## Given problem
Please print every one of the entries below verbatim, line for line.
══ The data ══
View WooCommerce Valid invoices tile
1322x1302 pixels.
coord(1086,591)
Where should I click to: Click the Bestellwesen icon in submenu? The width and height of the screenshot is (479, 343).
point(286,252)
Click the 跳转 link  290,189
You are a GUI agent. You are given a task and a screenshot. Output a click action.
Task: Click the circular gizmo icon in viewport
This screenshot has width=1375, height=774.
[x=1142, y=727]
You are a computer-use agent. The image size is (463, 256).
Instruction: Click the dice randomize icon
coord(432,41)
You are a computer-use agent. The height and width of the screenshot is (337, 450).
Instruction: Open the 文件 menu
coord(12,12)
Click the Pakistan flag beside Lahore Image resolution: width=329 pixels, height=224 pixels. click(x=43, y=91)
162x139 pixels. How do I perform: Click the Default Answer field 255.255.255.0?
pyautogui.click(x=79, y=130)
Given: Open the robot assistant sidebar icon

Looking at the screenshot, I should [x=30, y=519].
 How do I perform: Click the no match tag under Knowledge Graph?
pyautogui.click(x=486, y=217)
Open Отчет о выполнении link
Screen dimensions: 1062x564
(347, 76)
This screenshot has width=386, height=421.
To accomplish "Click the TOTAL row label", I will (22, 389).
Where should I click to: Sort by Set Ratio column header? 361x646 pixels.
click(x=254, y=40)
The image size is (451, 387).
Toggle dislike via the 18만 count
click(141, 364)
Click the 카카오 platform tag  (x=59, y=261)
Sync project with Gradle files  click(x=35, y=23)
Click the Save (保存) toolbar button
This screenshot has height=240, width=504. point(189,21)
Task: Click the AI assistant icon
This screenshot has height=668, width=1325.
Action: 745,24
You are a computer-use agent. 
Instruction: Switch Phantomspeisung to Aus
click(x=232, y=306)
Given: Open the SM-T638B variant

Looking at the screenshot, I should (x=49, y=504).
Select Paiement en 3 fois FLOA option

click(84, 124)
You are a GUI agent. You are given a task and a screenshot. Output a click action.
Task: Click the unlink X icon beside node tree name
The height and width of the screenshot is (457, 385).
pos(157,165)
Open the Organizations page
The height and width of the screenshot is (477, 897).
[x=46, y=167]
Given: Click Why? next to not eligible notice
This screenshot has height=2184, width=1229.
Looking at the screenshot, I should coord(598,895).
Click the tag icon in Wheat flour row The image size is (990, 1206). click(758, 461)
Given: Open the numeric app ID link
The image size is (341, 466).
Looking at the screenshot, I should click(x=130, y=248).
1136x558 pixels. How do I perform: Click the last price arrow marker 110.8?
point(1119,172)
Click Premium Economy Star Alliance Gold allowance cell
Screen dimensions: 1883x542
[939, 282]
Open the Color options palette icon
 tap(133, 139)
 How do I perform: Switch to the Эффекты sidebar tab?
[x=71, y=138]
═══
## Final result
View WooCommerce Valid invoices tile
1322x1302 pixels.
coord(1086,591)
Where should I click to: Click the Bestellwesen icon in submenu? The width and height of the screenshot is (479, 343).
point(286,252)
Click the 跳转 link  290,189
You are a GUI agent. You are given a task and a screenshot. Output a click action.
Task: Click the circular gizmo icon in viewport
This screenshot has width=1375, height=774.
[x=1142, y=727]
You are a computer-use agent. The image size is (463, 256).
Instruction: Click the dice randomize icon
coord(432,41)
You are a computer-use agent. The height and width of the screenshot is (337, 450).
Instruction: Open the 文件 menu
coord(12,12)
Click the Pakistan flag beside Lahore Image resolution: width=329 pixels, height=224 pixels. click(x=43, y=91)
162x139 pixels. How do I perform: Click the Default Answer field 255.255.255.0?
pyautogui.click(x=79, y=130)
Given: Open the robot assistant sidebar icon

Looking at the screenshot, I should [x=30, y=519].
 How do I perform: Click the no match tag under Knowledge Graph?
pyautogui.click(x=486, y=217)
Open Отчет о выполнении link
Screen dimensions: 1062x564
(347, 76)
This screenshot has width=386, height=421.
To accomplish "Click the TOTAL row label", I will (22, 389).
Where should I click to: Sort by Set Ratio column header? 361x646 pixels.
click(x=254, y=40)
The image size is (451, 387).
Toggle dislike via the 18만 count
click(141, 364)
Click the 카카오 platform tag  (x=59, y=261)
Sync project with Gradle files  click(x=35, y=23)
Click the Save (保存) toolbar button
This screenshot has height=240, width=504. point(189,21)
Task: Click the AI assistant icon
This screenshot has height=668, width=1325.
Action: 745,24
You are a computer-use agent. 
Instruction: Switch Phantomspeisung to Aus
click(x=232, y=306)
Given: Open the SM-T638B variant

Looking at the screenshot, I should (x=49, y=504).
Select Paiement en 3 fois FLOA option

click(84, 124)
You are a GUI agent. You are given a task and a screenshot. Output a click action.
Task: Click the unlink X icon beside node tree name
The height and width of the screenshot is (457, 385).
pos(157,165)
Open the Organizations page
The height and width of the screenshot is (477, 897).
[x=46, y=167]
Given: Click Why? next to not eligible notice
This screenshot has height=2184, width=1229.
Looking at the screenshot, I should coord(598,895).
Click the tag icon in Wheat flour row The image size is (990, 1206). click(758, 461)
Given: Open the numeric app ID link
The image size is (341, 466).
Looking at the screenshot, I should click(x=130, y=248).
1136x558 pixels. How do I perform: Click the last price arrow marker 110.8?
point(1119,172)
Click Premium Economy Star Alliance Gold allowance cell
Screen dimensions: 1883x542
[939, 282]
Open the Color options palette icon
 tap(133, 139)
 How do I perform: Switch to the Эффекты sidebar tab?
[x=71, y=138]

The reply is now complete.